On Tue, May 8, 2018 at 2:25 AM, obsidian . <obsidian9993 at gmail.com> wrote:

> Thanks Suzuki.
>
> I was looking for something more tried, tested and "stable".
> I'm kind of surprised there's no other way to output char level
> information.
>
> On Sat, May 5, 2018 at 9:41 AM, Adam Reichold <adam.reichold at t-online.de>
> wrote:
>
>> Hello again,
>>
>> so I obviously forgot the attachment... |:-\ Sorry for that.
>>
>> Regards,
>> Adam
>>
>> Am 05.05.2018 um 08:16 schrieb Adam Reichold:
>> > Hello mpsuzuki,
>> >
>> > attached is a version of your patch with some inline comments.
>> >
>> > Generally speaking, I would say that some well-defined format like JSON
>> > or YAML would be preferable to the ad-hoc encoding?
>> >
>> > Best regards,
>> > Adam
>> >
>> > Am 03.05.2018 um 13:50 schrieb suzuki toshiya:
>> >> Current poppler-dump (a testing tool of cpp-frontend) has no feature to
>> >> demonstrate per-character bbox feature.
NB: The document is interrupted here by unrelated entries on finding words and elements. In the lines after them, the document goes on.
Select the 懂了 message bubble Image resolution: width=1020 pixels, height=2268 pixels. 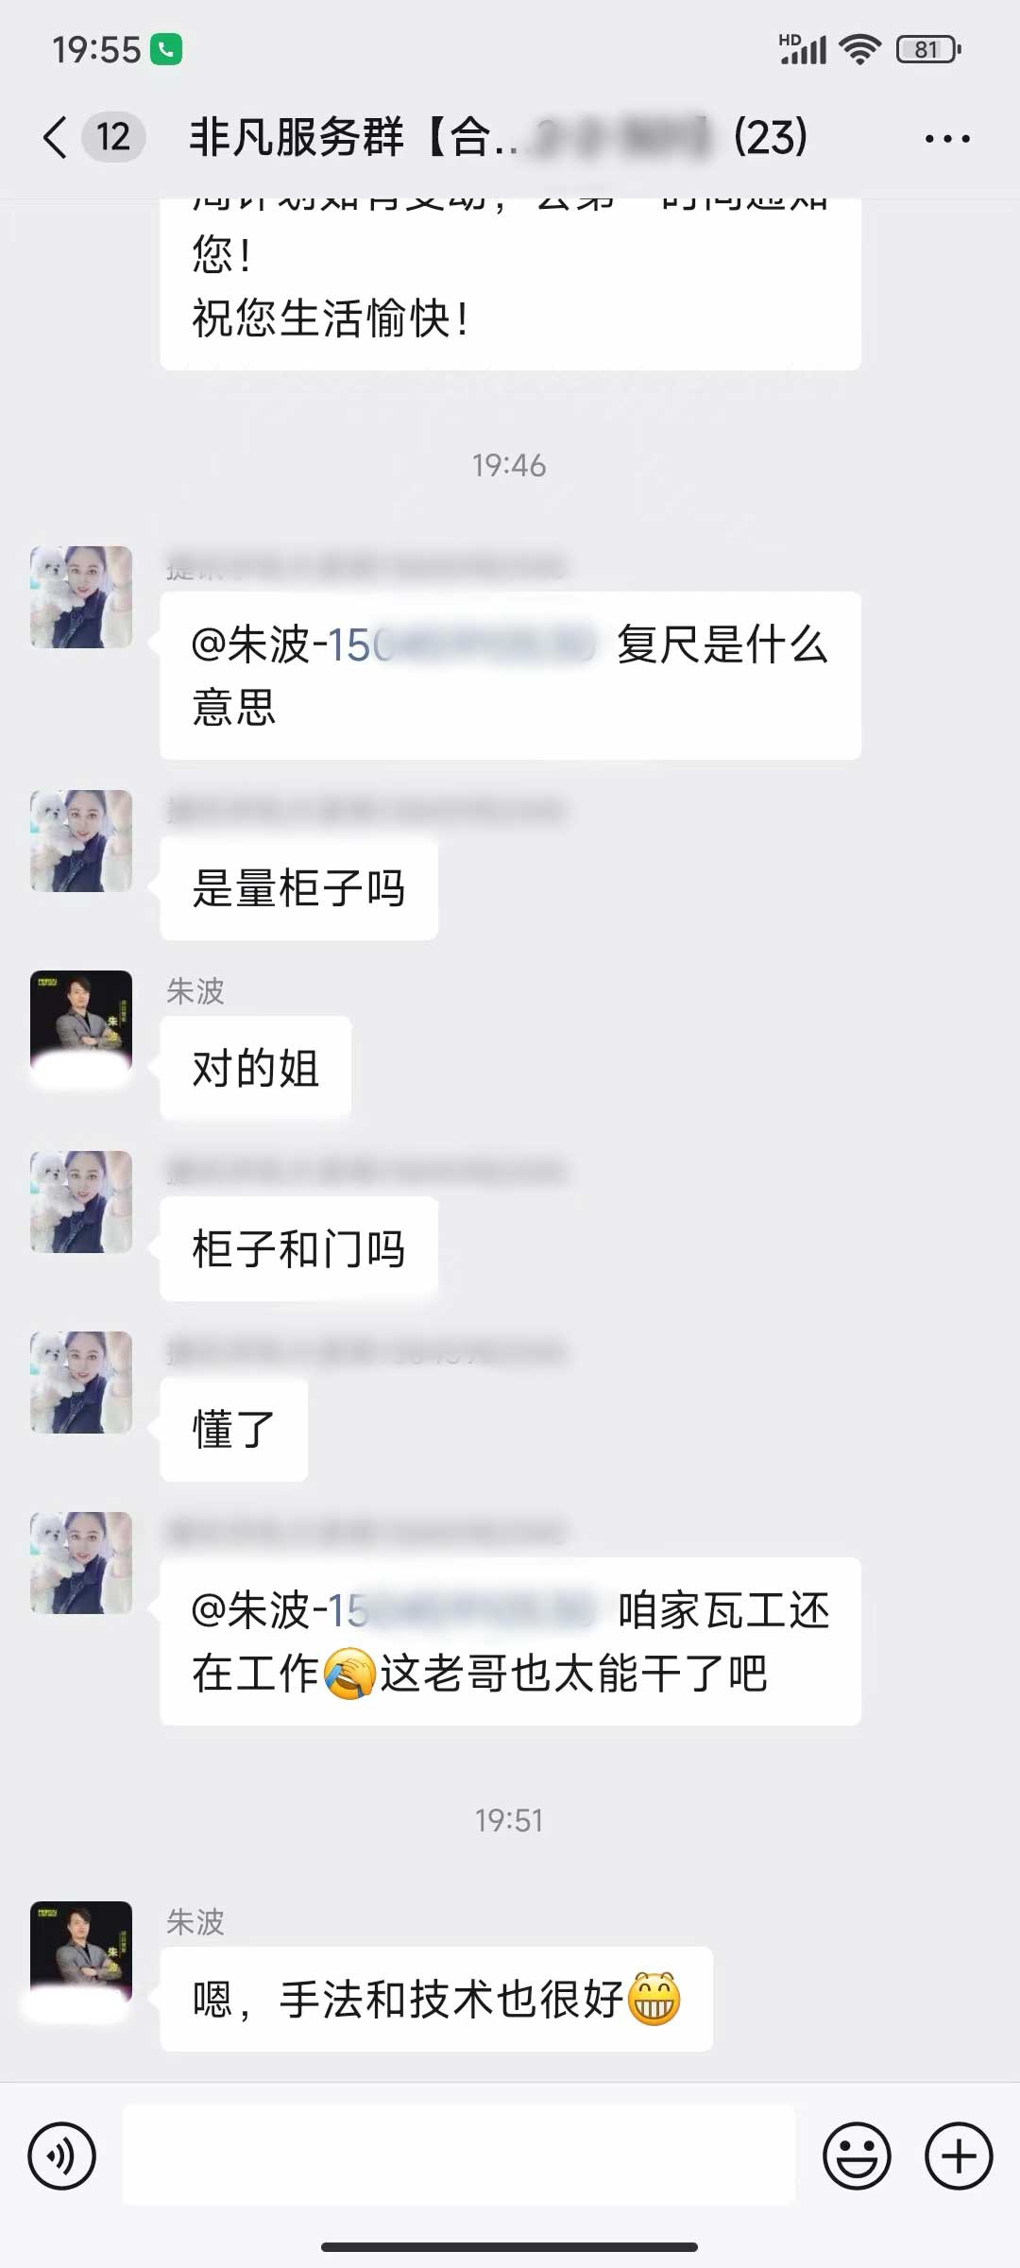point(234,1429)
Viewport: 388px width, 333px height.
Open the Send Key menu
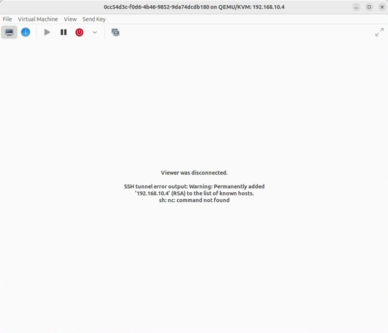tap(94, 19)
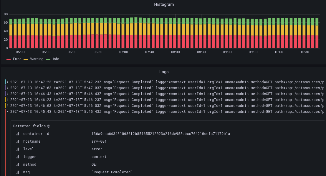Open the Logs panel title menu
Screen dimensions: 326x176
[x=164, y=72]
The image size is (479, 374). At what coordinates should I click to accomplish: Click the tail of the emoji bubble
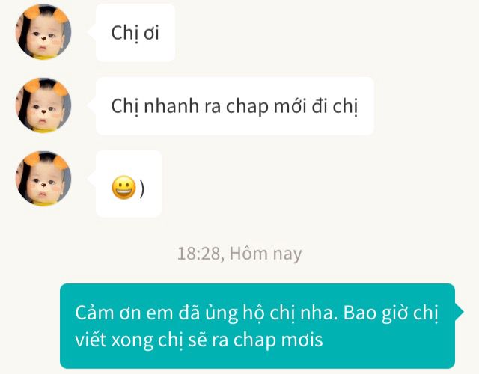(91, 178)
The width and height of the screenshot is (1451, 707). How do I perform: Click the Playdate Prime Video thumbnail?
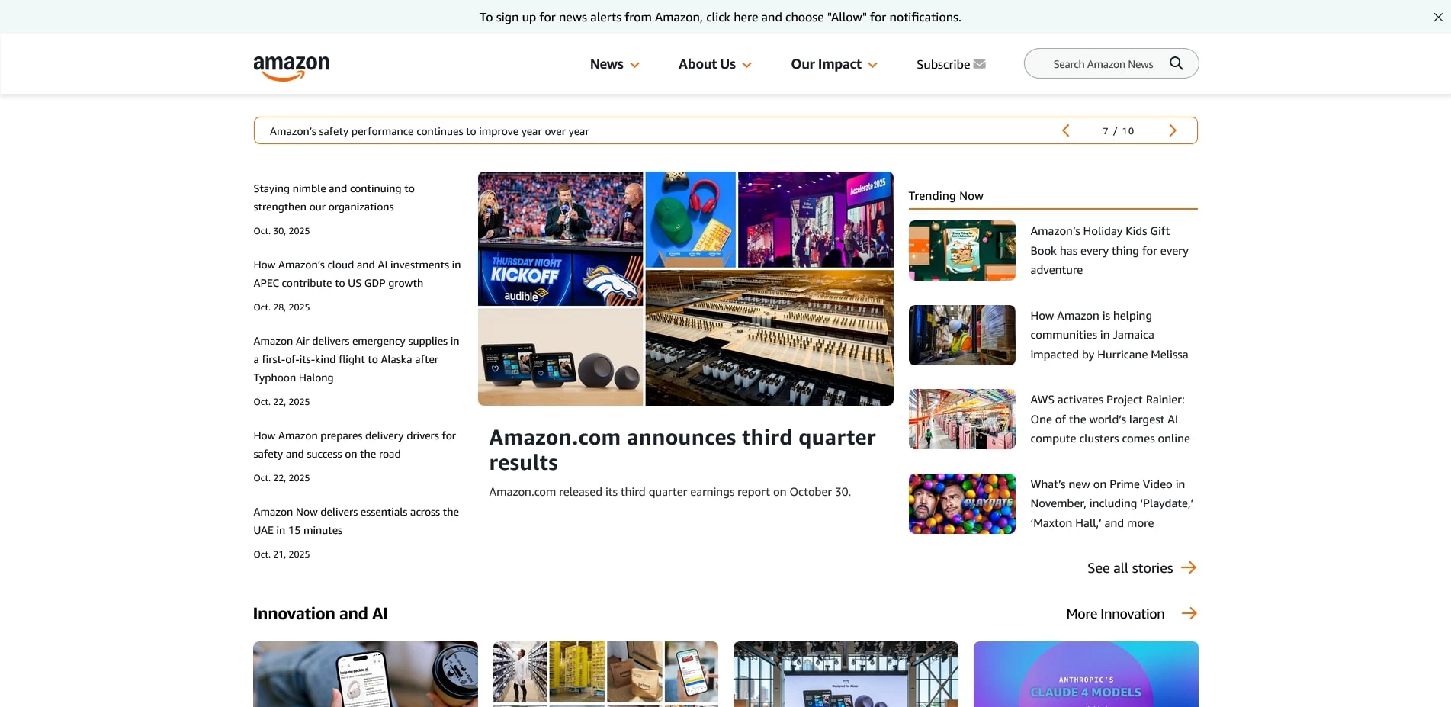(x=961, y=503)
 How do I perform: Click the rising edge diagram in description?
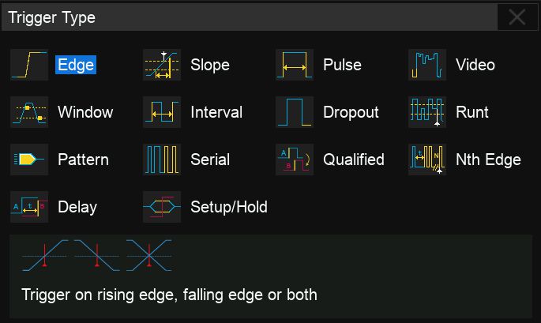click(45, 256)
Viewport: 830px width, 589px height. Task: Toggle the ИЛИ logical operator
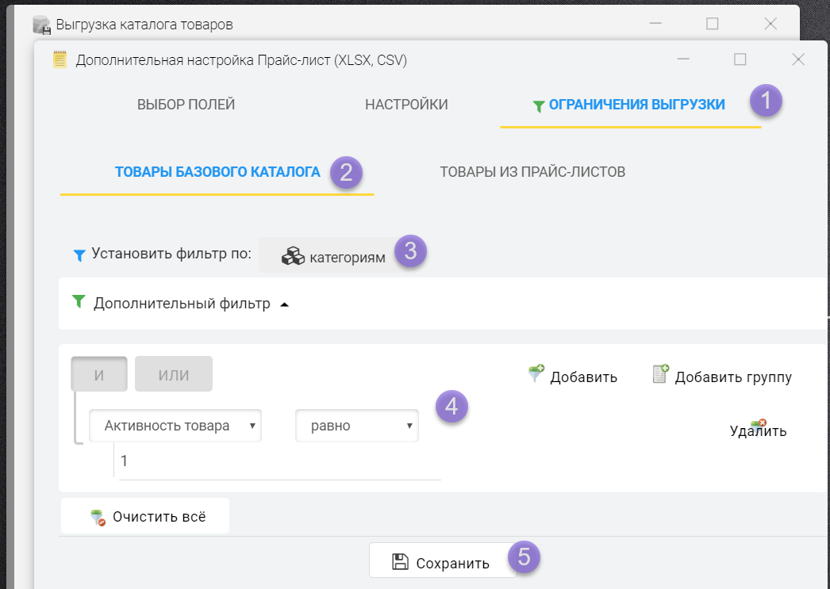173,375
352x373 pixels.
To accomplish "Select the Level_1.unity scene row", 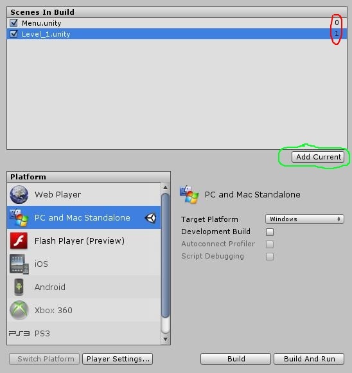I will [x=177, y=34].
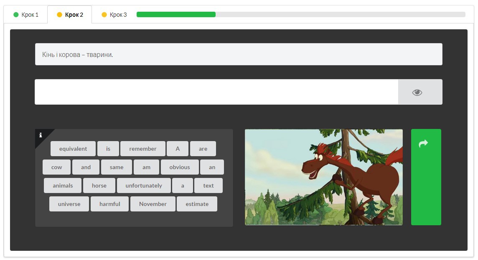This screenshot has height=260, width=478.
Task: Select the "estimate" word tile
Action: click(197, 204)
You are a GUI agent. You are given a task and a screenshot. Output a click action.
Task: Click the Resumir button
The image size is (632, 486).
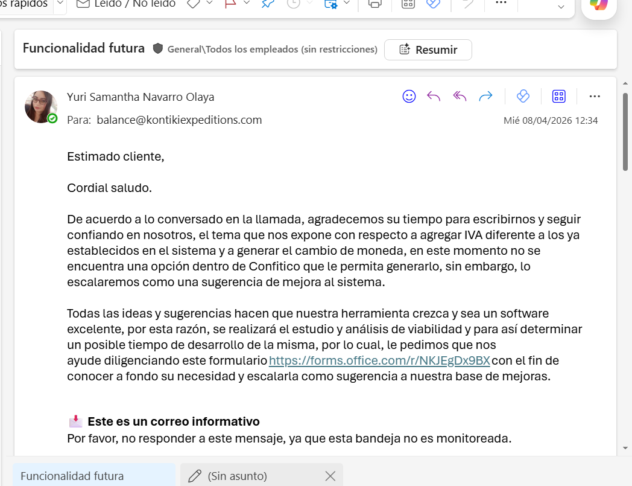[428, 50]
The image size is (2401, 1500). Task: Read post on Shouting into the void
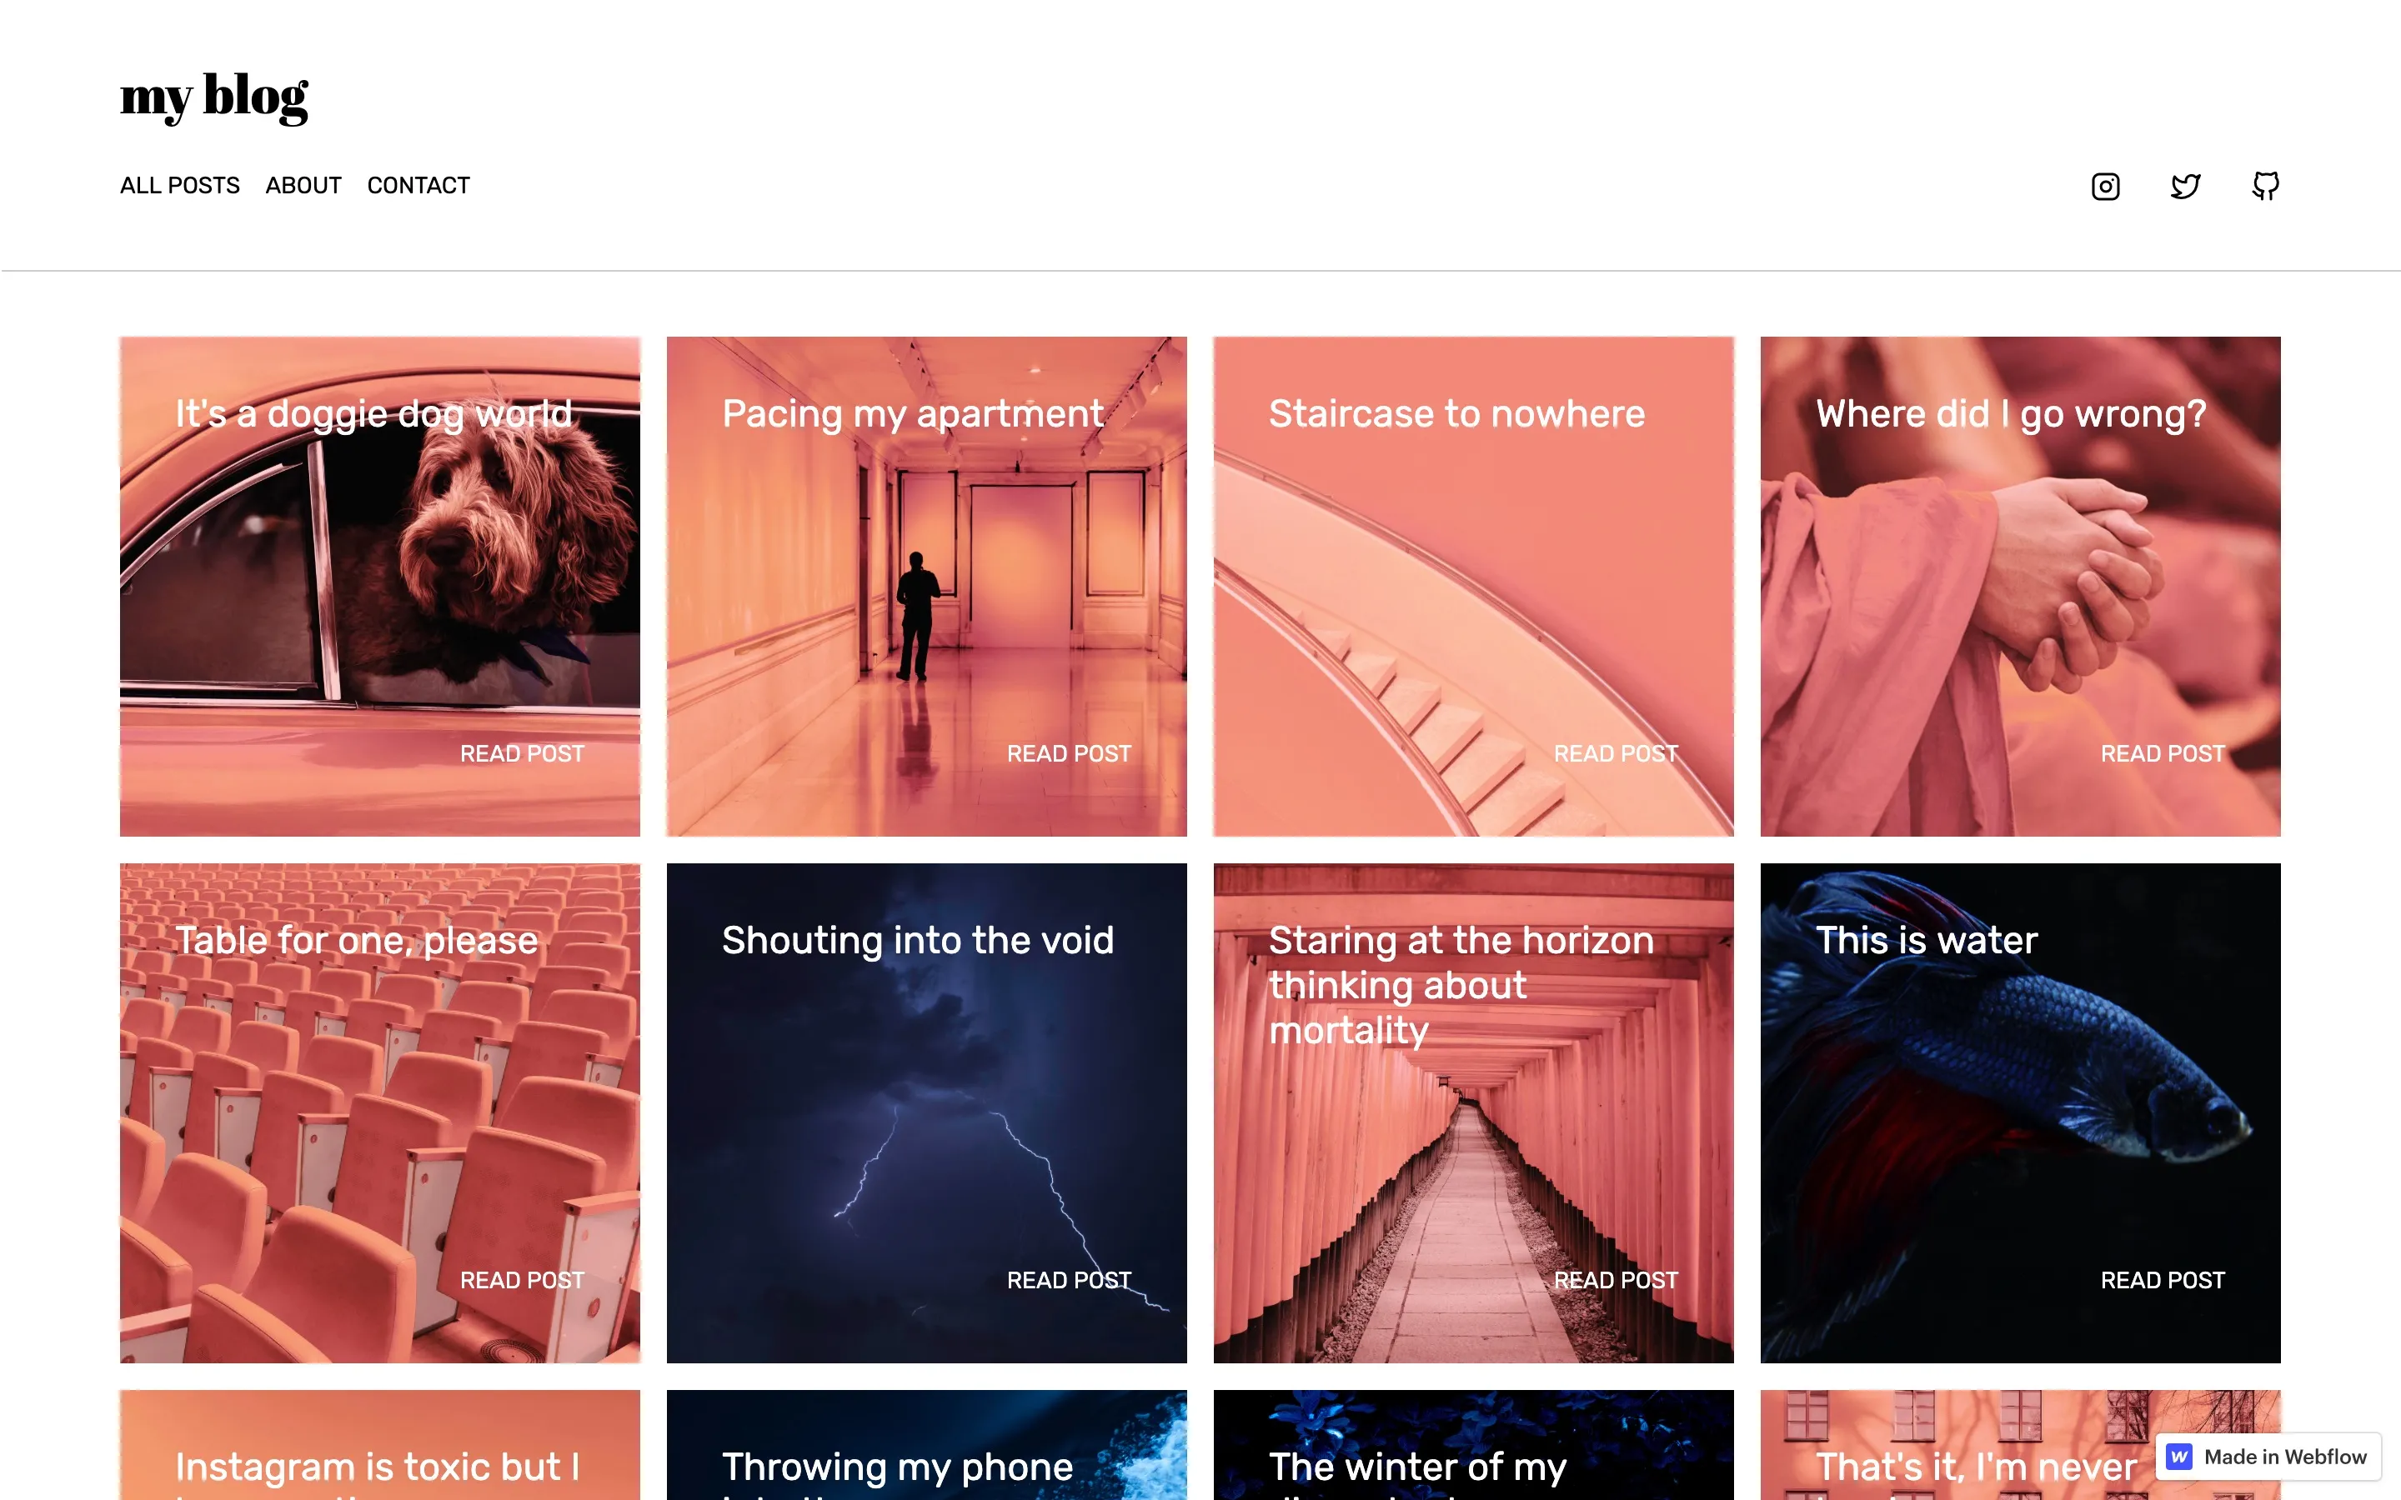pos(1069,1281)
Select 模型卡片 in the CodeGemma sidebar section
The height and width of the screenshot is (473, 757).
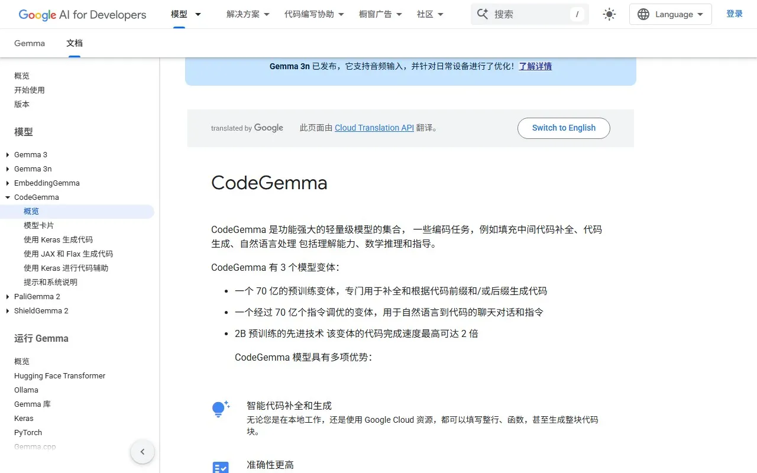point(38,225)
>> >> Attached patch adds the option to demonstrate it (I'm not saying "this
>> is ready
>> >> to use, please use", I want to understand your request and whether
>> existing
>> >> features could cover some part of your requests).
>> >>
>> >> The patched poppler-dump can work like this:
>> >>
>> >> $ cpp/tests/poppler-dump --show-glyph-list test.pdf
>> >> Page 1/1:
>> >> ---
>> >> [Please] @ ( x=72 y=72.624 w=61.32 h=21.6 )
>> >>         [0] @ ( x=72 y=72.624 w=13.344 h=21.6 )
>> >>         [1] @ ( x=85.344 y=72.624 w=6.672 h=21.6 )
>> >>         [2] @ ( x=92.016 y=72.624 w=10.656 h=21.6 )
>> >>         [3] @ ( x=102.672 y=72.624 w=10.656 h=21.6 )
>> >>         [4] @ ( x=113.328 y=72.624 w=9.336 h=21.6 )
>> >>         [5] @ ( x=122.664 y=72.624 w=10.656 h=21.6 )
>> >> [wait...] @ ( x=139.32 y=72.624 w=59.328 h=21.6 )
>> >>         [0] @ ( x=139.32 y=72.624 w=17.328 h=21.6 )
>> >>         [1] @ ( x=156.648 y=72.624 w=10.656 h=21.6 )
>> >>         [2] @ ( x=167.304 y=72.624 w=6.672 h=21.6 )
>> >>         [3] @ ( x=173.976 y=72.624 w=6.672 h=21.6 )
>> >>         [4] @ ( x=180.648 y=72.624 w=6 h=21.6 )
>> >>         [5] @ ( x=186.648 y=72.624 w=6 h=21.6 )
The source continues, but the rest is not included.